That lack of awareness derived from confusing policy risks leaving bases exposed to uncrewed threats, a growing concern.

The Inspector General report examines 10 military installations where drone incursions have occurred. The watchdog assessment found multiple examples of “covered assets” left uncovered due to unclear policies.

The Air Force base in Arizona where most F-35 pilots are trained, for instance, is not authorized to defend against UAS incursions because pilot training does not qualify as a “covered” activity under Pentagon policy, despite the Air Force describing the F-35 as “an indispensable tool in future homeland defense.”

Another Air Force facility in California that manufactures aircraft repair parts, conducts aircraft maintenance, and makes the Global Hawk, an ultra-advanced large surveillance drone that costs more than the F-35A, has also been left vulnerable, and the site experienced a series of drone incursions in 2024, the report said.

“Air Force officials told us that the government-owned, contractor-operated facility was denied coverage during the active incursions,” in 2024, the IG report says.

The problem extends beyond determining whether a site is covered. The process for obtaining counter-drone systems — and securing rapid legal approval to use them when needed — is complex and slow, reflecting legal restrictions on using electronic jamming or force inside the US, the report found.


A contractor hand-launches a drone at a counter-UAV training site in California in January 2020.

A contractor hand-launches a drone at a counter-UAV training site in California in January 2020.

PFC Gower Liu/US Army



The growing counter-drone problem

Concerns about drone threats to military installations have grown in recent years as small, inexpensive commercial drones have become dramatically more popular and easy to use. Such systems lower the barrier to entry on surveillance and precision strike from the state level to non-state actors and can create challenges for security personnel who are often constrained in their response options, or improperly trained and equipped to react.

In 2024, multiple bases within the US and abroad experienced strings of drone incursions, events that can involve one or more unmanned aircraft entering restricted airspace or operating close enough to installations to trigger alarms, even when the drones are not linked to foreign adversaries.

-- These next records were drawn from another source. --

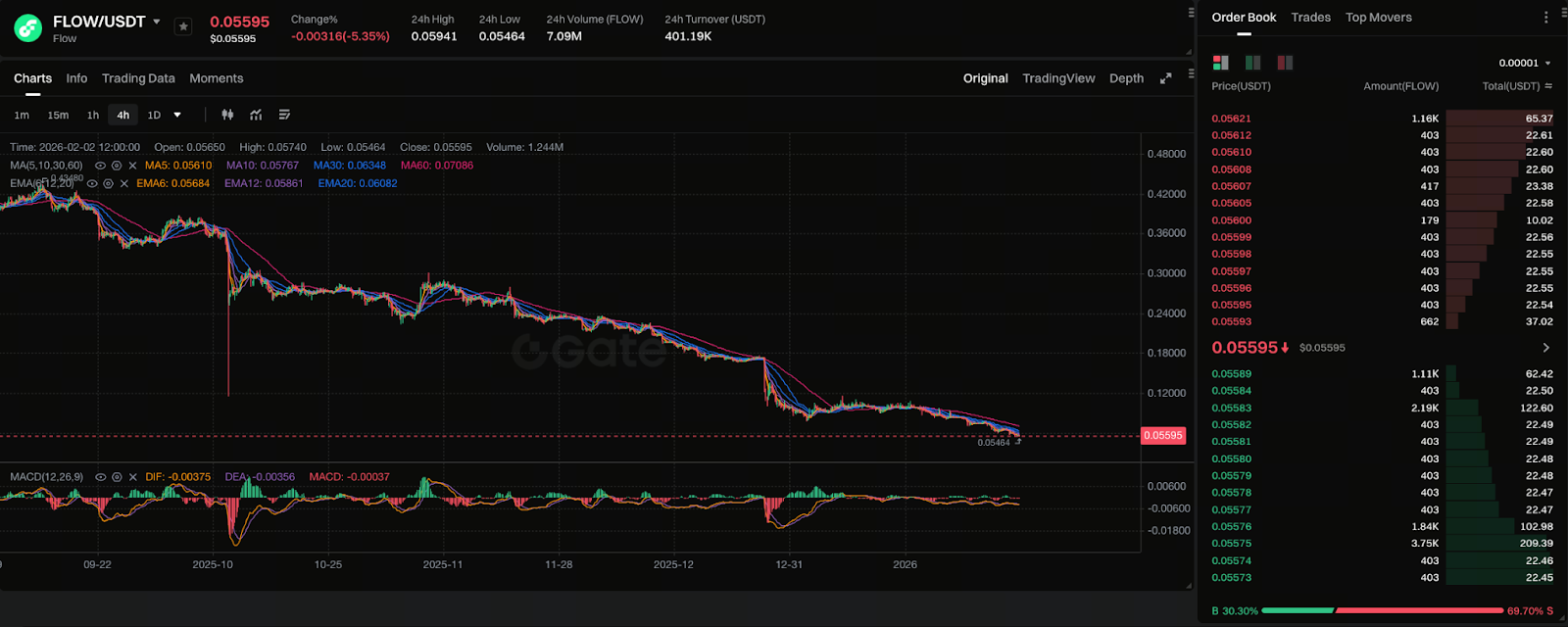This screenshot has width=1568, height=627.
Task: Toggle visibility of the MACD indicator
Action: (x=100, y=477)
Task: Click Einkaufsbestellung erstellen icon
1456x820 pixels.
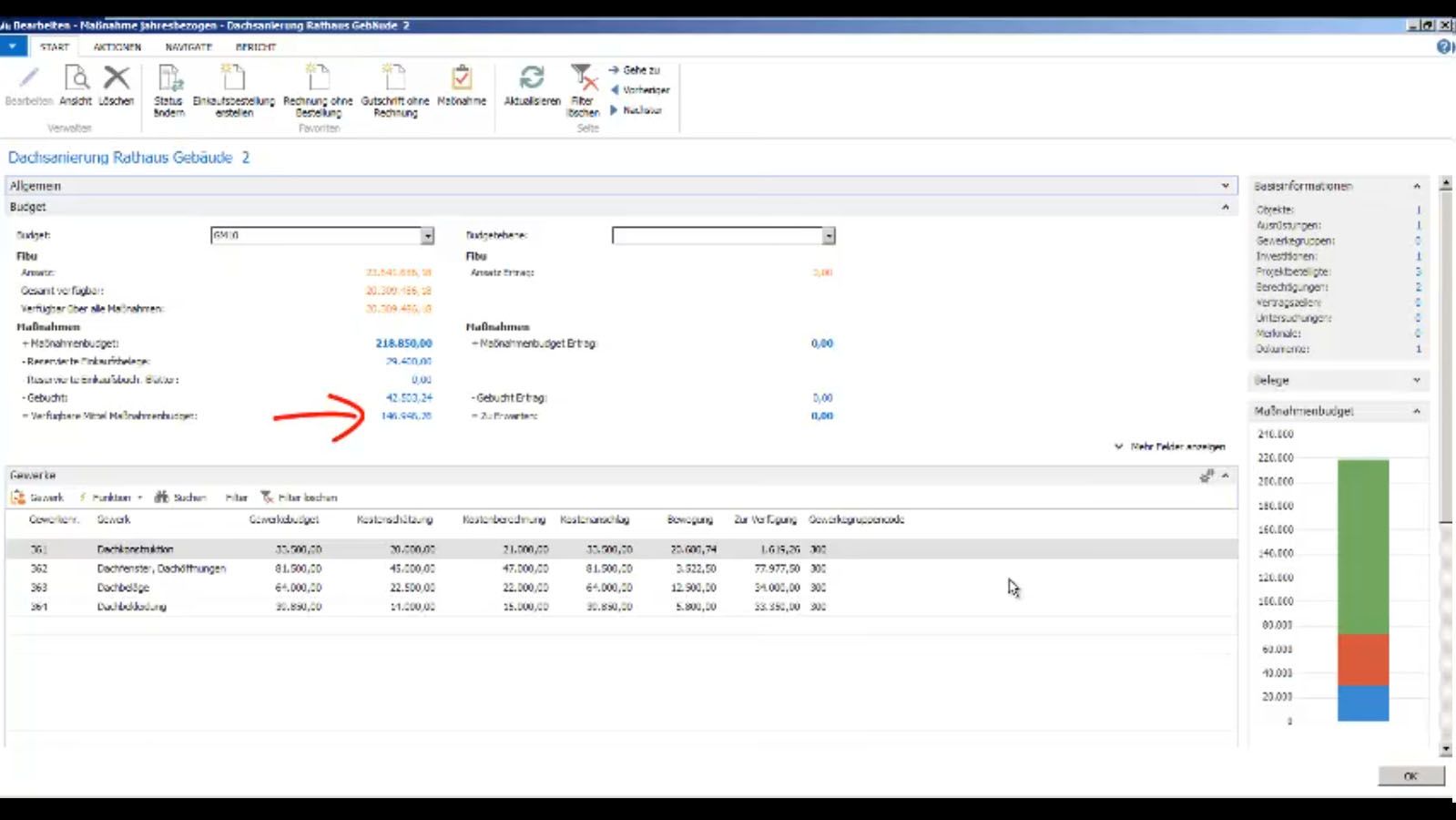Action: [x=233, y=79]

“In recent years, adversary unmanned systems have evolved rapidly,” a Department of Defense counter-drone strategy released in the final months of the Biden administration said. “These cheap systems are increasingly changing the battlefield, threatening US installations, and wounding or killing our troops.”

Efforts to address the drone problem have been in the works for years, though a Center for New American Security report released last September said the military’s efforts were “hindered by insufficient scale and urgency.”

Some units have received counter-drone tools such as portable “flyaway kits” — deployable systems meant to be moved quickly between sites — and the “Dronebuster,” a handheld electronic-warfare device that emits a signal to disrupt or disable an offending drone. The Army secretary recently questioned the latter system’s effectiveness, underscoring broader uncertainty about how best to defend US bases from the growing drone threat.

The US military is trying to catch up with the threat, to develop defenses as fast or faster than drone technology is currently developing, driven in large part by the drone-dominant Ukraine war. As he announced the creation of Joint Interagency Task Force 401 last August, Secretary of Defense Pete Hegseth said “there’s no doubt that the threats we face today from hostile drones grow by the day.”

“The challenge for airspace management is how to deter or defeat such incursions without endangering the surrounding civilian communities or legitimate air traffic. That rules out everything kinetic,” Mark Cancian, a defense expert and retired US Marine Corps colonel, told Business Insider in late 2024 during a series of incursions.

“This has become a huge problem for both military and civilian airfields and will get worse and drone usage proliferates further,” he said.